Captain Freedom
Captain Freedom on the cover of Speed Comics #22 (September 1942).
Publication information
PublisherHarvey Comics
First appearanceSpeed Comics #13 (1941)
Created by"Franklin Flagg"
In-story information
Alter egoDon Wright
Team affiliationsYoung Defenders (Harvey Comics)
Liberty Corps (AC Comics)
AbilitiesNone (Harvey Comics); strength of will and intense physical and mental training (AC Comics)

Captain Freedom is a superhero from the period known as "Golden Age of Comic Books". His creator was identified as "Franklin Flagg" in the credits, but the identity of the individual behind the pseudonym remains unknown. He first appeared in Speed Comics #13 (May 1941), a Harvey Comics title.[1] He continued to appear in Speed Comics until its cancellation in #44 (Jan 1947).[2]

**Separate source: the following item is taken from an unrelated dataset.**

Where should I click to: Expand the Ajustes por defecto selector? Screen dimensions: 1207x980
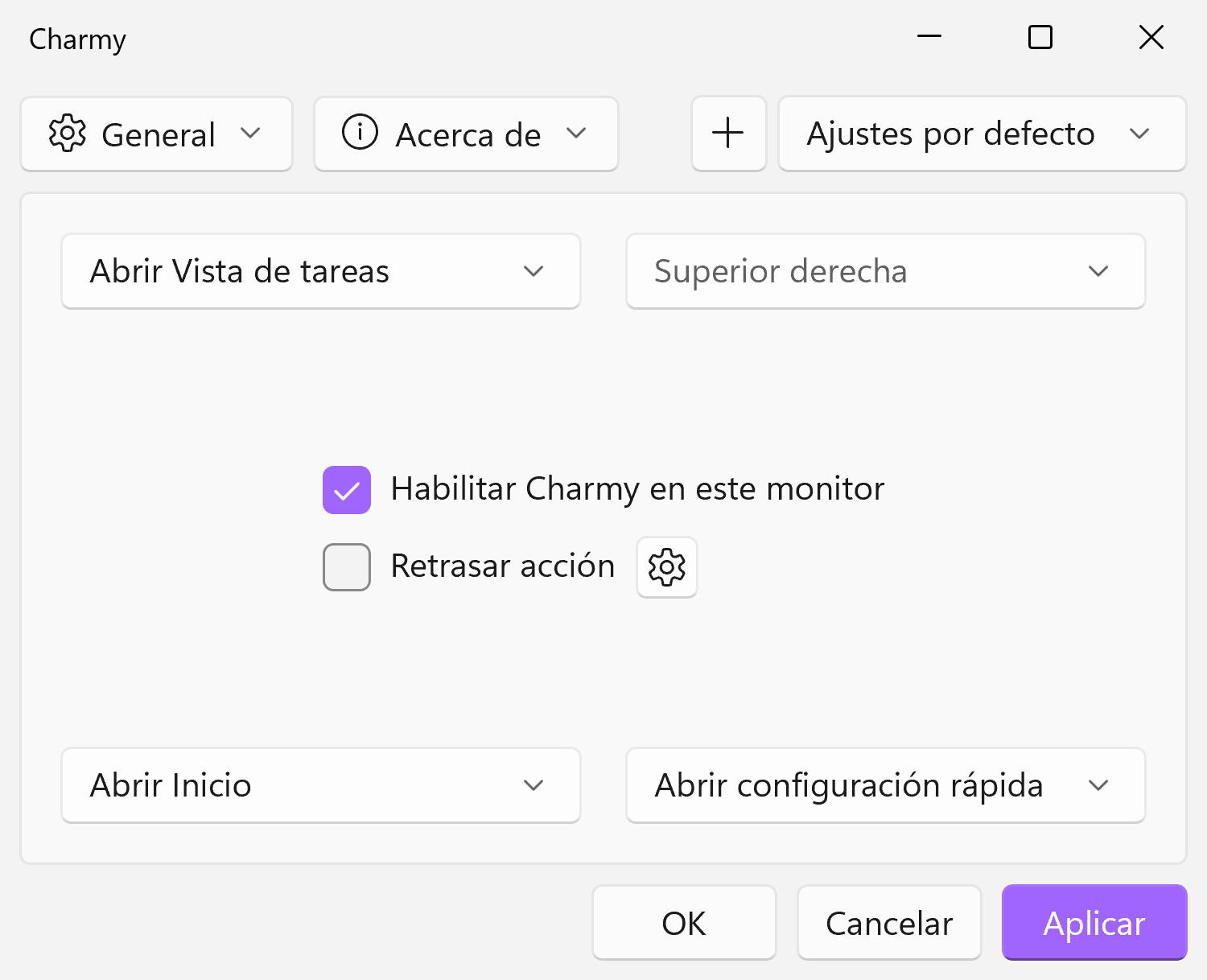click(1140, 134)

The character was revived by AC Comics as a member of the Liberty Corp. Cloned from the DNA of a famous scientist, with incredible will-power and physical and mental training, as many as a hundred of the clones, were dispatched to various countries all over the world (each identified as Captain Freedom), serving as a symbol and to fight for freedom. One of the Captains shown in the AC universe went by the name Kent Clarkson. He later joined the Captain Paragon's original Sentinels of Liberty during "The Armageddon Factor" storyline.

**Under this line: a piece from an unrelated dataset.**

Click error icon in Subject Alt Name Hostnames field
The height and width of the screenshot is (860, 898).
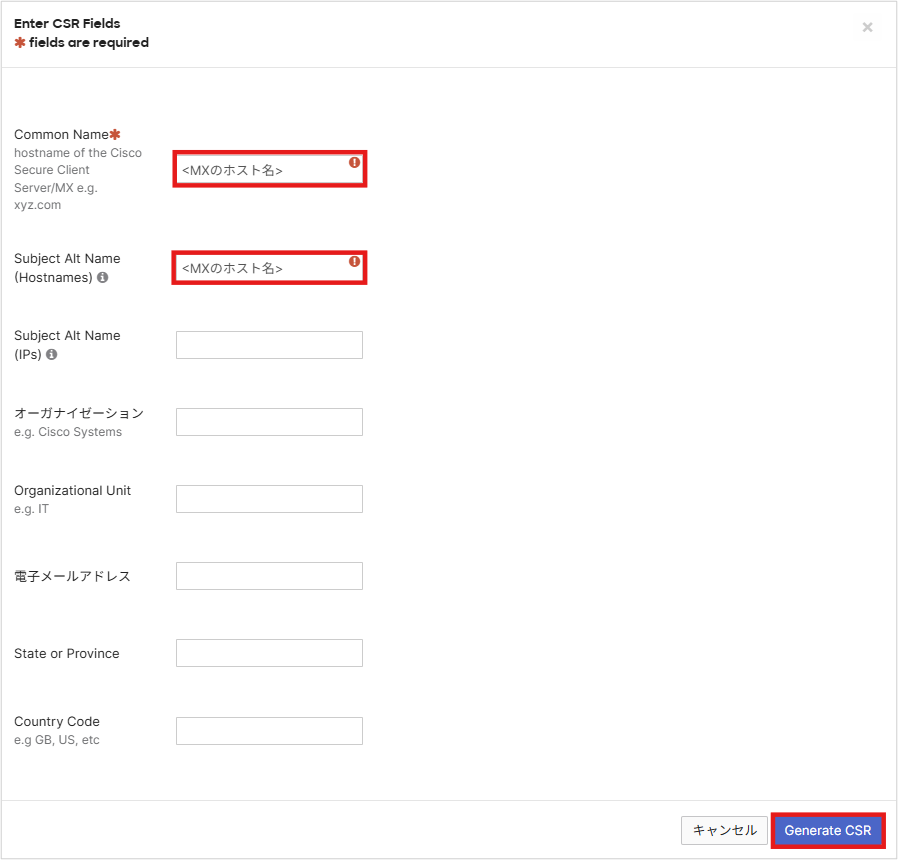(354, 261)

Fictional character biography

Captain Freedom was Don Wright, a newspaper publisher who adopted a costumed identity to fight agents of the Axis. He was assisted by Young Defenders, four kids who worked for him as deliverymen.[3]

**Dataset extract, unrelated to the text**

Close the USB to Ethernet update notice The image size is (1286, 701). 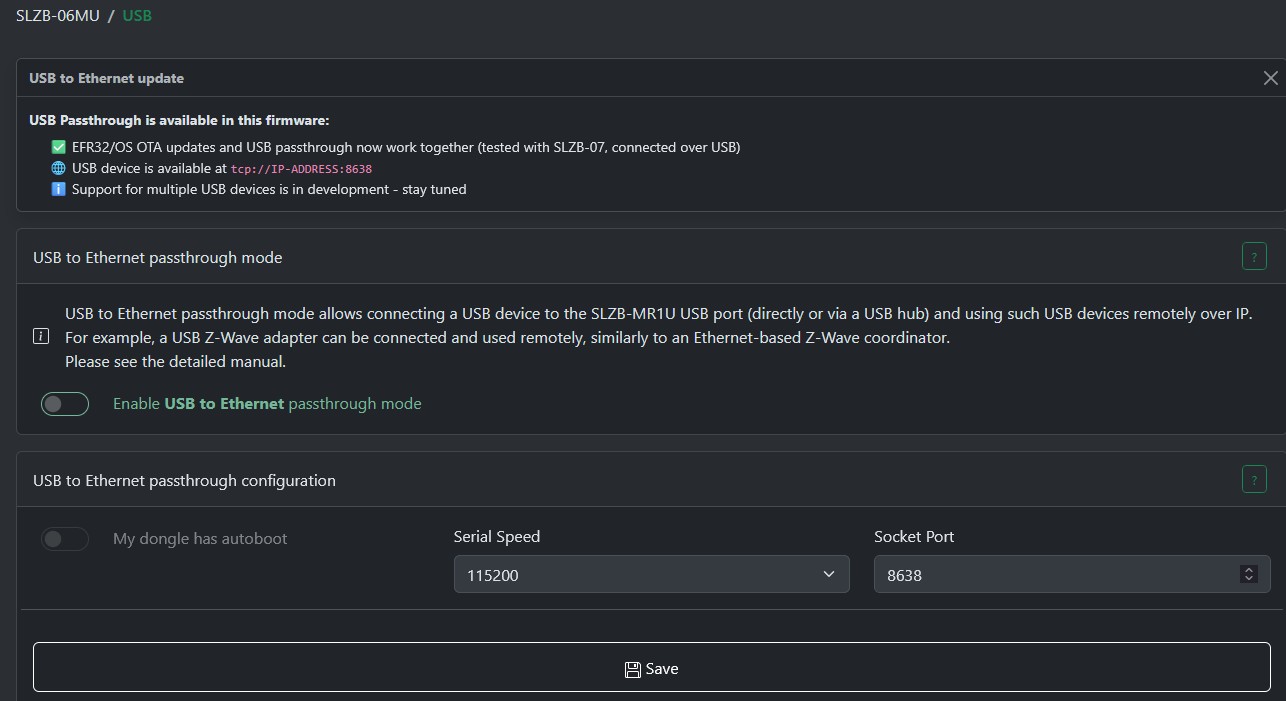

According to Jess Nevins' Encyclopedia of Golden Age Superheroes, "he fights ordinary criminals, saboteurs, German and Japanese spies, Yellow Peril mad scientists like Chang Ku (and his zombies), and the Black Dragon Society".[4]


  1. ^ Markstein, Don. "Captain Freedom". Don Markstein's Toonopedia. Retrieved 2 April 2020.
  2. ^ Benton, Mike (1992). Superhero Comics of the Golden Age: The Illustrated History. Dallas: Taylor Publishing Company. pp. 182–183. ISBN 0-87833-808-X. Retrieved 8 April 2020.
  3. ^ Mougin, Lou (2020). Secondary Superheroes of Golden Age Comics. McFarland & Co. pp. 78–80. ISBN 9781476638607.
  4. ^ Nevins, Jess (2013). Encyclopedia of Golden Age Superheroes. High Rock Press. p. 48. ISBN 978-1-61318-023-5.